» Provided data
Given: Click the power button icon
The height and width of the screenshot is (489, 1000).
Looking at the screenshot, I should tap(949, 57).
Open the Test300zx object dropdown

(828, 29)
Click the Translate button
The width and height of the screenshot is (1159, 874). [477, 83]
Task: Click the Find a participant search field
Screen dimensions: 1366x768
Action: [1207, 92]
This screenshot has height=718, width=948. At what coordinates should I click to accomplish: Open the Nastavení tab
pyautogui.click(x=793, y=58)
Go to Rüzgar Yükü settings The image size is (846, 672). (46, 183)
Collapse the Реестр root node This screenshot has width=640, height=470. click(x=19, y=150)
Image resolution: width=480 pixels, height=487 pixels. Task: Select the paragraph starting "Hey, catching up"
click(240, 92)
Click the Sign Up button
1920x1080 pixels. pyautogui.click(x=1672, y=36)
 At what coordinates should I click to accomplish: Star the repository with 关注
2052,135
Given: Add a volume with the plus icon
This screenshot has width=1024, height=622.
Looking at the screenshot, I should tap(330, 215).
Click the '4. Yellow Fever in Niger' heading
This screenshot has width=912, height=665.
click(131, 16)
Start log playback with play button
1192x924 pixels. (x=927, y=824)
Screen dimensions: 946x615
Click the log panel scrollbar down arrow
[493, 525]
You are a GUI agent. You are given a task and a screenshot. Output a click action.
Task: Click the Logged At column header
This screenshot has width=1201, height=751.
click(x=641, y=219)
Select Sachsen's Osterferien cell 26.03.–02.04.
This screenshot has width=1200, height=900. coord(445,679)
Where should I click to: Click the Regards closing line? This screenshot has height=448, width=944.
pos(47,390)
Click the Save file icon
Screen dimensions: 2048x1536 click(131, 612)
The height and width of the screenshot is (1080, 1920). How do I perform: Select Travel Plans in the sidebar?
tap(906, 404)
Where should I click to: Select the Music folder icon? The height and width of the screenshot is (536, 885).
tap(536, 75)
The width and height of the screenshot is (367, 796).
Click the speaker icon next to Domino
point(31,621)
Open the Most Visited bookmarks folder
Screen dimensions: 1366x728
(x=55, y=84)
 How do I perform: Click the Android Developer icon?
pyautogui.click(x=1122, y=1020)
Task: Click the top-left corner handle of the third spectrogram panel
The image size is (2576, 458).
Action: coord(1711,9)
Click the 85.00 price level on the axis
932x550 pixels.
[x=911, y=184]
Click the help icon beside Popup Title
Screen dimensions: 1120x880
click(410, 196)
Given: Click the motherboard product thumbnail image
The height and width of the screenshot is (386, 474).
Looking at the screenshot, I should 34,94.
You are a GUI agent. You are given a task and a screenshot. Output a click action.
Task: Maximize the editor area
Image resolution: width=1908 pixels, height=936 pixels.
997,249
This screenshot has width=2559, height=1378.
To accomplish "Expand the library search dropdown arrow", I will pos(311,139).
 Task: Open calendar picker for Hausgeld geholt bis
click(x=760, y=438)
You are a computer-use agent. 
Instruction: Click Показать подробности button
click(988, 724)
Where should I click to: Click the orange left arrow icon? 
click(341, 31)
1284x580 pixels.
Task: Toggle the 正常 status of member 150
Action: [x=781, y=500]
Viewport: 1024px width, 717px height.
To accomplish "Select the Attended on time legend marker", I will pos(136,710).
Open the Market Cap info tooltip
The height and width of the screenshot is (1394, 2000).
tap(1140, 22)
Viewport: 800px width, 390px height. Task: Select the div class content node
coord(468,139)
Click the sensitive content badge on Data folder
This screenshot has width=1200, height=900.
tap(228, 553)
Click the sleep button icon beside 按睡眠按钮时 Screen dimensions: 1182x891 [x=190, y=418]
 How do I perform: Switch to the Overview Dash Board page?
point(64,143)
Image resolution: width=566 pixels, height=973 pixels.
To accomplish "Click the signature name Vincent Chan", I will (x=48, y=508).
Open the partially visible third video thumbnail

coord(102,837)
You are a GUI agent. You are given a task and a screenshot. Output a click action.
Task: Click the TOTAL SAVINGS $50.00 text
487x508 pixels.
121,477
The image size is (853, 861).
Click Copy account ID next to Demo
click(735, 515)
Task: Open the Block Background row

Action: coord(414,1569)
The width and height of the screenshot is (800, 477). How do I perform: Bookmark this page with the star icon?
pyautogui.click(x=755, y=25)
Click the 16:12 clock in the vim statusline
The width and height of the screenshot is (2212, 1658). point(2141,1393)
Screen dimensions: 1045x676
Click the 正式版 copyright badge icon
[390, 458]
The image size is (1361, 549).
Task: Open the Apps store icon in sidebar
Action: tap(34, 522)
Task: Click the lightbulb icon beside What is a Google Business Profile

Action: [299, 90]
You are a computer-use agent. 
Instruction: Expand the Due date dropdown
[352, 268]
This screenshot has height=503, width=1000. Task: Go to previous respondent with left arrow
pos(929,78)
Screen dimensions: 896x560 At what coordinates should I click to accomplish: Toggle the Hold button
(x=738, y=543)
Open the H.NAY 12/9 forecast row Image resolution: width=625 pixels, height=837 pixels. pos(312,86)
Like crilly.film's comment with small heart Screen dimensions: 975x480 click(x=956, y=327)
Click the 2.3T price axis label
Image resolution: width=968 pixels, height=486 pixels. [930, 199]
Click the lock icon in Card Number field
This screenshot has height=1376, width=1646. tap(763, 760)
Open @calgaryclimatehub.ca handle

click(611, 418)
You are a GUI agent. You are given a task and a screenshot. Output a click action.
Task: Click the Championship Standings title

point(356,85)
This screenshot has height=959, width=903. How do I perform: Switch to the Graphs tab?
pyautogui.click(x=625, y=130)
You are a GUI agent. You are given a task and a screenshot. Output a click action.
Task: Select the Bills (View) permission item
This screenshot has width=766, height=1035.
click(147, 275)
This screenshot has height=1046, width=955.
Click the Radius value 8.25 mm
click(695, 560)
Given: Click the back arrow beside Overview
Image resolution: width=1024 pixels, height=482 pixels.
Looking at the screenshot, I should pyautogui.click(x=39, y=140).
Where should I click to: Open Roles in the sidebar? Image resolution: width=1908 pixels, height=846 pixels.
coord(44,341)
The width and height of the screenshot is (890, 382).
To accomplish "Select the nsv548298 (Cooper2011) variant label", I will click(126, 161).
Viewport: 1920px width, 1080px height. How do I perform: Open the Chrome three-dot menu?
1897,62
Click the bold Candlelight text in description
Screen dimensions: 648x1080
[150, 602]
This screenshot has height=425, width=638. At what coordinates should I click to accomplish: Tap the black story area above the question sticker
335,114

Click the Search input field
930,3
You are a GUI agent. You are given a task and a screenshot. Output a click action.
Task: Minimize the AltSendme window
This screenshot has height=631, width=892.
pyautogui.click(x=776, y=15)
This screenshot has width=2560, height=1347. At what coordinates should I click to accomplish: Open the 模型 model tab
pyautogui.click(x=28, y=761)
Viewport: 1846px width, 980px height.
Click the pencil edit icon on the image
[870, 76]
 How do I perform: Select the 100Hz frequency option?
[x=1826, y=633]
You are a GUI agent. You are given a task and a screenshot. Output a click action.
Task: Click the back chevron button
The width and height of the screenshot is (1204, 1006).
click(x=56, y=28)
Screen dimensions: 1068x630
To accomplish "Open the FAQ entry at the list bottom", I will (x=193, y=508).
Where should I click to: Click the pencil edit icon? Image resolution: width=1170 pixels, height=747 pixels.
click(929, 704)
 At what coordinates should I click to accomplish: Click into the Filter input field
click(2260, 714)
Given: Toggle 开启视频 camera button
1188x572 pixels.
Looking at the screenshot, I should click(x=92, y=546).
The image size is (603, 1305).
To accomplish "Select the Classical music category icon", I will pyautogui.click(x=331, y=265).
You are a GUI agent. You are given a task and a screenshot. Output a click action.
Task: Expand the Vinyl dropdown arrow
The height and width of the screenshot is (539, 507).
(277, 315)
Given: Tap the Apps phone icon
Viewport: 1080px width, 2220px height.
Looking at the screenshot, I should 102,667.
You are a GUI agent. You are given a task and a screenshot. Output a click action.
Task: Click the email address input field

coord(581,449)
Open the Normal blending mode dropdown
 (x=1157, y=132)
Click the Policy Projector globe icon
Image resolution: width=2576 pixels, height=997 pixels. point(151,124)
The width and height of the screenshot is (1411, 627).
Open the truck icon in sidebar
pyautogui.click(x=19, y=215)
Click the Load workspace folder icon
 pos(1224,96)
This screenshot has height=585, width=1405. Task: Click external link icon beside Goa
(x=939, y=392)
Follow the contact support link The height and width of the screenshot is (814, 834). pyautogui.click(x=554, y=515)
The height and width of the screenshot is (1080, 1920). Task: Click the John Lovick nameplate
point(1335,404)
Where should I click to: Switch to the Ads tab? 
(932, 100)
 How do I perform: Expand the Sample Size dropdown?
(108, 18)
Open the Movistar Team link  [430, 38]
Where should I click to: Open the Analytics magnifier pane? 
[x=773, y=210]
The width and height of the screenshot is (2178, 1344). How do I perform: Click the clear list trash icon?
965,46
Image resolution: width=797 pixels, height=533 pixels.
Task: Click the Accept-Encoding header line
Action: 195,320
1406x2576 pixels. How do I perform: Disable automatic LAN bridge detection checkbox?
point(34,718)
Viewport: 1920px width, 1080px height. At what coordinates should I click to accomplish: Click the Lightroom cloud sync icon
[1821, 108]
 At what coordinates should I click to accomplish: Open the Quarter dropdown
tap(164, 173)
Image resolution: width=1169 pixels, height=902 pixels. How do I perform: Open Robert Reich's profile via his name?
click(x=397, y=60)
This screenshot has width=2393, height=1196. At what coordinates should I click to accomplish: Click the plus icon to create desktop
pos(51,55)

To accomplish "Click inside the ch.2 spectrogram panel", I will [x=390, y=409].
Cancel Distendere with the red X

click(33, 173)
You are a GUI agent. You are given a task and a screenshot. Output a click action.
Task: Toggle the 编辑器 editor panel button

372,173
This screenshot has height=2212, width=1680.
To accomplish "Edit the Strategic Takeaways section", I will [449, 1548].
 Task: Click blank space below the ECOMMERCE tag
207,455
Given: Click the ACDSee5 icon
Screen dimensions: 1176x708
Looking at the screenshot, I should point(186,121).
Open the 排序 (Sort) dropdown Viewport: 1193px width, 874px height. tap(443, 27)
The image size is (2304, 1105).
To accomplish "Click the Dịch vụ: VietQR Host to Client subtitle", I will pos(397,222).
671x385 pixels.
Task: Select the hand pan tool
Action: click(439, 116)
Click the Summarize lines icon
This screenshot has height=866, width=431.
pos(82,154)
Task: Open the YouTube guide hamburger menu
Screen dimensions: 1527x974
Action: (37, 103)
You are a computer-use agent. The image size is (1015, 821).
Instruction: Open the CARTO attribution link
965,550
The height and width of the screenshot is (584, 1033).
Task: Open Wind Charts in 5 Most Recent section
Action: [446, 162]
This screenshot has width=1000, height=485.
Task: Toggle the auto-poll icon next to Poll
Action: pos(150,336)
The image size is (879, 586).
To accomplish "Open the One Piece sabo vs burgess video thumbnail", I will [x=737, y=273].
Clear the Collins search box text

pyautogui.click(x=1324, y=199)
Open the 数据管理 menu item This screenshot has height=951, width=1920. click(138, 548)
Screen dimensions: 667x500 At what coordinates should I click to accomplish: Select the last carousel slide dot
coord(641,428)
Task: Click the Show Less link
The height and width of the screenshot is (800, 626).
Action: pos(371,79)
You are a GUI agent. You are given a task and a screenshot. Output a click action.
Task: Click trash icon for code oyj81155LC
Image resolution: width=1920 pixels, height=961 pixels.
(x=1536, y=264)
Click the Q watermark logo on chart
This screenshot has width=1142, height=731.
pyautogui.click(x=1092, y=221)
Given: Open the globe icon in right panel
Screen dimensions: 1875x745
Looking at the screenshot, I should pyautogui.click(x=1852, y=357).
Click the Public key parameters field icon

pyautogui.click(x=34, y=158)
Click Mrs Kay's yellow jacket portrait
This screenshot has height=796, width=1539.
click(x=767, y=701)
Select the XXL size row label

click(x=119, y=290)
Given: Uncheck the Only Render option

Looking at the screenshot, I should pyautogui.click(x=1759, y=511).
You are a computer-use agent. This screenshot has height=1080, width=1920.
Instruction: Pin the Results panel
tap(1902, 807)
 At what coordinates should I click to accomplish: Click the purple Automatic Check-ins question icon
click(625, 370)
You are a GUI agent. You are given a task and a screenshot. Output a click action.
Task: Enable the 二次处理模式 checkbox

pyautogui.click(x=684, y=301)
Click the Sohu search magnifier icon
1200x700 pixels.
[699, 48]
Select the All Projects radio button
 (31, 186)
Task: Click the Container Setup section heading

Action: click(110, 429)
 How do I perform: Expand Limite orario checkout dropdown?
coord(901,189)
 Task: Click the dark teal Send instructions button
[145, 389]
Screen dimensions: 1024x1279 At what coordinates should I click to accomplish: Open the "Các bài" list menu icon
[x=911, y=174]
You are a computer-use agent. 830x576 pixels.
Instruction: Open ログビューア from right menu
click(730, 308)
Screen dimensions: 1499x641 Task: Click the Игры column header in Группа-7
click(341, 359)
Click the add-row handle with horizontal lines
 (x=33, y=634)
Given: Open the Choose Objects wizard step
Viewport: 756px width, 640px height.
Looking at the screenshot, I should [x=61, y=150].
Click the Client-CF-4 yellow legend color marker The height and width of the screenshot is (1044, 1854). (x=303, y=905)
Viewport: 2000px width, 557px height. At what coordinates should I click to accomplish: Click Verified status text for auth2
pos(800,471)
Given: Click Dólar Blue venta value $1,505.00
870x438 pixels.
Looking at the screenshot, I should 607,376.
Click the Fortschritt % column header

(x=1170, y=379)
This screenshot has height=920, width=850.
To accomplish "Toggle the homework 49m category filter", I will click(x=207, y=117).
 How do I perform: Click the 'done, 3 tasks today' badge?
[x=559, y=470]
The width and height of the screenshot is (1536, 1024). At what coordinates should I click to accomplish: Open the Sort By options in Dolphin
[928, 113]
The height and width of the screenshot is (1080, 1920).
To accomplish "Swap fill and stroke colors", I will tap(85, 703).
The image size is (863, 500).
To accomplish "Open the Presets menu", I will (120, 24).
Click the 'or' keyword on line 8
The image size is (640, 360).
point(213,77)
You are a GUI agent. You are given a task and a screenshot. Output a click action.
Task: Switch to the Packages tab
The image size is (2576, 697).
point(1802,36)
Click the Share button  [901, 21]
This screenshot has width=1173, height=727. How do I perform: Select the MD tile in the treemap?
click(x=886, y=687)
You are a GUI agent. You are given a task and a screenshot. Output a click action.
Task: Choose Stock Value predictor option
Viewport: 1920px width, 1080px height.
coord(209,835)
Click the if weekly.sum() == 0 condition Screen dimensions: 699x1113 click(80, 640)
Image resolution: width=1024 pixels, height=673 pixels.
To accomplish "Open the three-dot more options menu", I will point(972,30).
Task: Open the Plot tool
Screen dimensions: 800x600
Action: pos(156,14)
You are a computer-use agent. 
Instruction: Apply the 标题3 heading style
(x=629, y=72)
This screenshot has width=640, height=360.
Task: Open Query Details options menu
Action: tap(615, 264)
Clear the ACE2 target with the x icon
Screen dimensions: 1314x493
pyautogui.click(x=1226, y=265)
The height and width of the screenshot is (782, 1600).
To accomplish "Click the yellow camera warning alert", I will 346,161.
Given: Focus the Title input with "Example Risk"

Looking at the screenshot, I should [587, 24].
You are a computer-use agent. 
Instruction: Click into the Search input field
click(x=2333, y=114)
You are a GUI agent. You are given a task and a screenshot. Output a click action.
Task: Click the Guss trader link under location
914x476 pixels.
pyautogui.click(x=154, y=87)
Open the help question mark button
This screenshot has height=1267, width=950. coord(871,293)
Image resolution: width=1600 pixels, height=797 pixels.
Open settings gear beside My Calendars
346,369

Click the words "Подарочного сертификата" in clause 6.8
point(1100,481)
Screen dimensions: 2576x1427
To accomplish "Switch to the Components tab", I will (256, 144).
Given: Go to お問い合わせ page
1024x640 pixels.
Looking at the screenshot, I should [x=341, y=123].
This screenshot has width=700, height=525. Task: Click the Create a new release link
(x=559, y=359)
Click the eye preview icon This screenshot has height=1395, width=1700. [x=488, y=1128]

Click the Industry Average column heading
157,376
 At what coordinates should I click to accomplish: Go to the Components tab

» What to do
Please extract every line of the listing above that contains the string "link", treating uppercase and lowercase letters as different.

» Answer in full
This screenshot has height=585, width=1405. Task: Click external link icon beside Goa
Follow the contact support link The height and width of the screenshot is (814, 834). pyautogui.click(x=554, y=515)
Open the Movistar Team link  [430, 38]
Instruction: Open the CARTO attribution link
Task: Click the Show Less link
Task: Click the Guss trader link under location
This screenshot has width=700, height=525. Task: Click the Create a new release link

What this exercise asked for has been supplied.